- **Material for this task**:
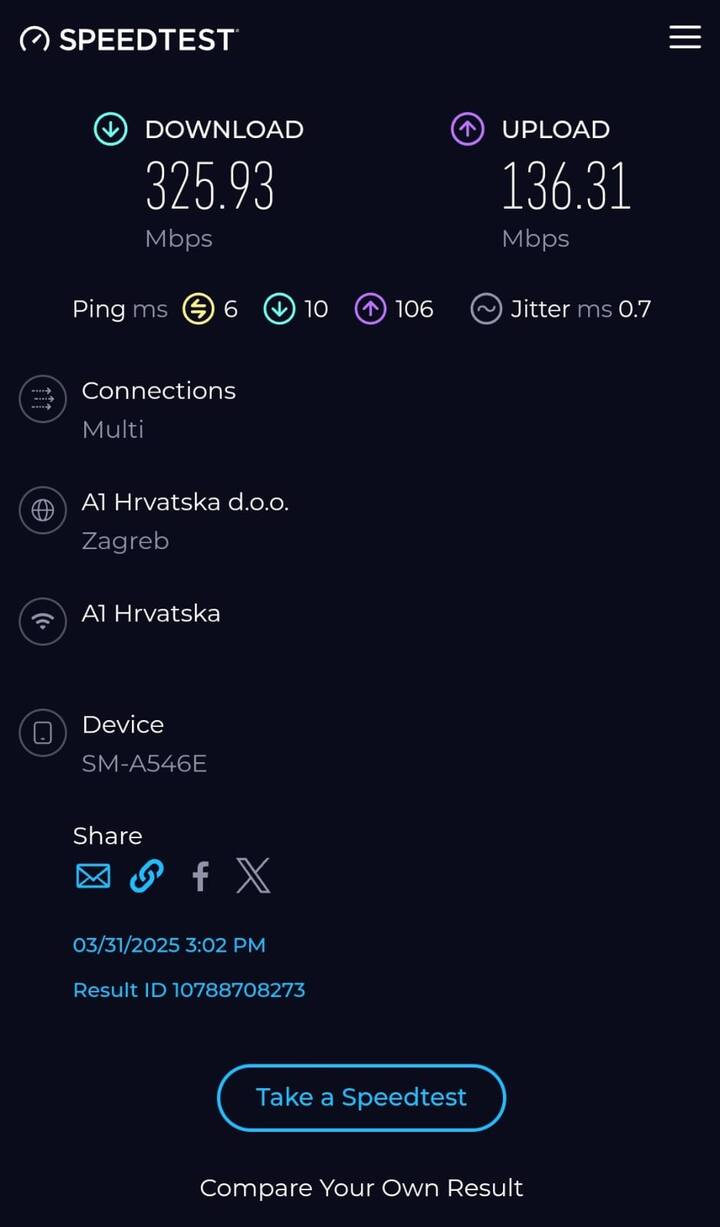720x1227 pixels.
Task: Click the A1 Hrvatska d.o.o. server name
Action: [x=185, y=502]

==

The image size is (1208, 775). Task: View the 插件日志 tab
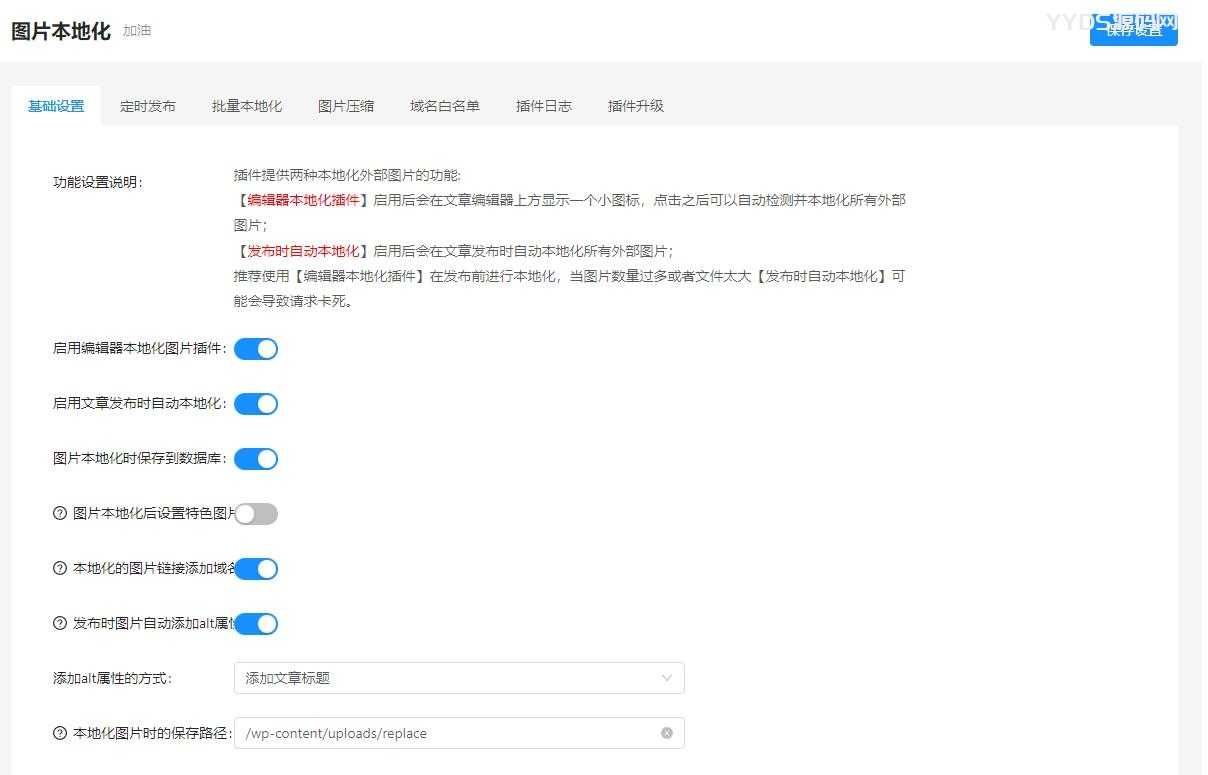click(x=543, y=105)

- **What is expected**: Put the lines of the records, from the line containing "720x1227 pixels." up to and including the line containing "Action: [x=185, y=502]", into a JSON list of strings with one string per line, skipping blank lines and leaving out the pictures.

- **Finished exercise**:
[
  "720x1227 pixels.",
  "Task: Click the A1 Hrvatska d.o.o. server name",
  "Action: [x=185, y=502]"
]